Records supplied Start Marker

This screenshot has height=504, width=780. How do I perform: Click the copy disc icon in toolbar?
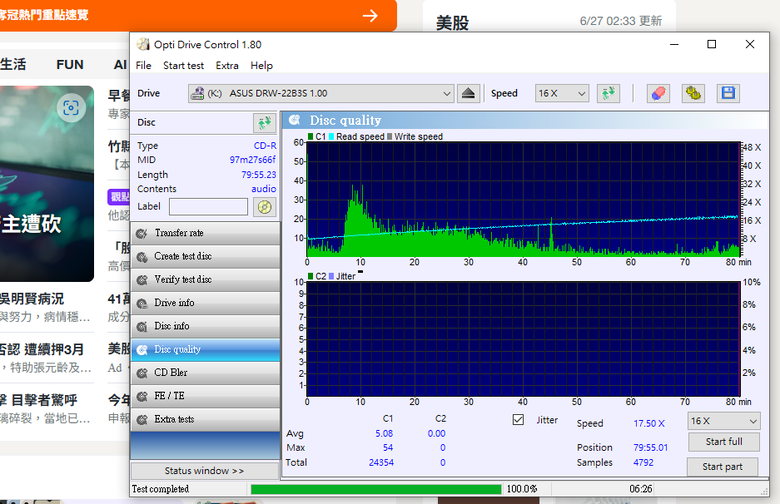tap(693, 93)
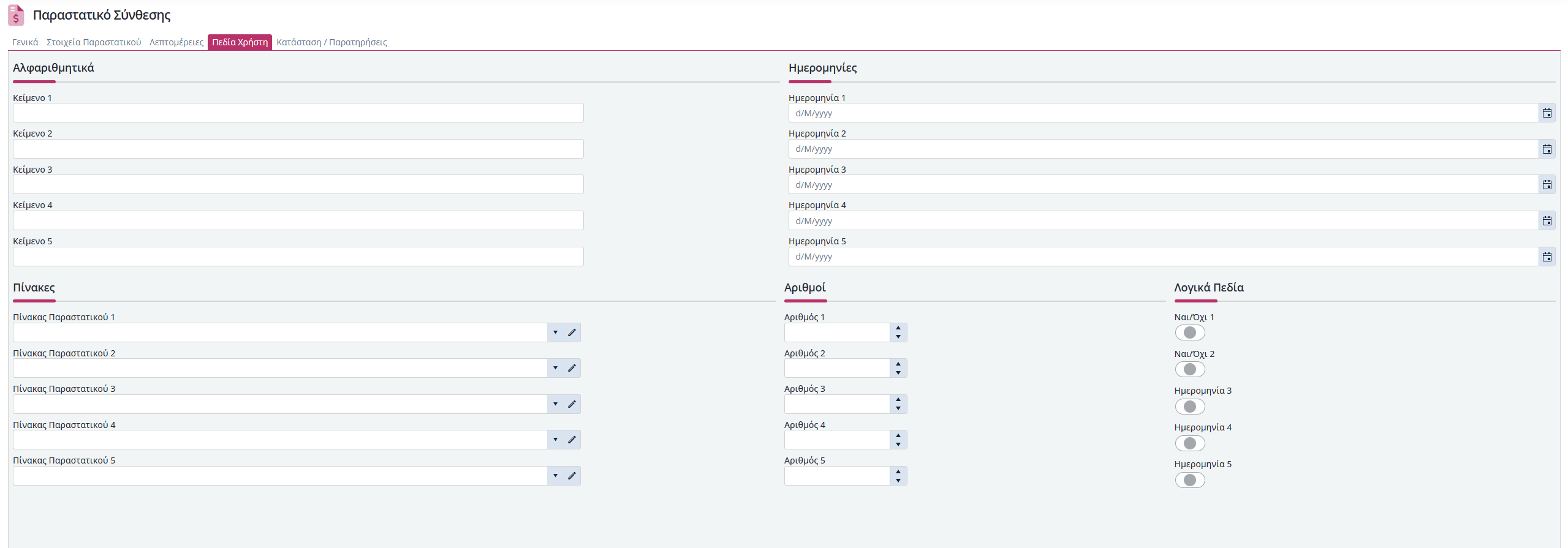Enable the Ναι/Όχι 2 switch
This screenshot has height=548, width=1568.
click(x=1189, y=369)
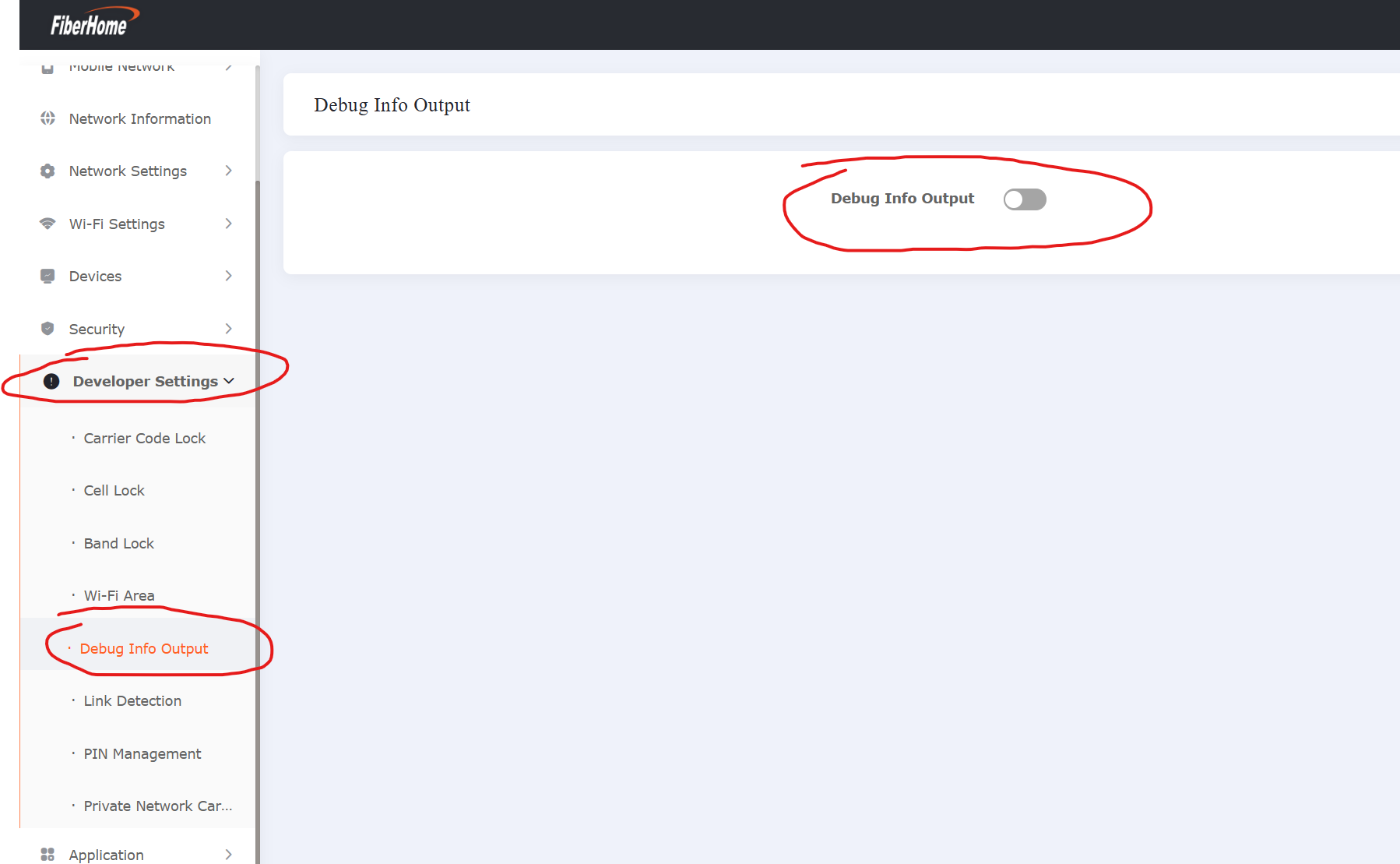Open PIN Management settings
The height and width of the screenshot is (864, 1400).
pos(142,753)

Records supplied End Marker
Records supplied Start Marker

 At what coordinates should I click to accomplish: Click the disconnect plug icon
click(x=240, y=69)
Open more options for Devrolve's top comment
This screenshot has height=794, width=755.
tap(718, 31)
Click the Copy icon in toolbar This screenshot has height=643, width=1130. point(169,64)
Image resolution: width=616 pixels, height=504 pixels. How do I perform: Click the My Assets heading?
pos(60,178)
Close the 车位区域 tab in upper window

Records supplied End Marker

**Exercise requirements:**
Write out exactly the lines that fall from the line with "Click the Copy icon" to the line with "Close the 车位区域 tab in upper window" in the records above, keeping both ends.

**Exercise result:**
Click the Copy icon in toolbar This screenshot has height=643, width=1130. point(169,64)
Image resolution: width=616 pixels, height=504 pixels. How do I perform: Click the My Assets heading?
pos(60,178)
Close the 车位区域 tab in upper window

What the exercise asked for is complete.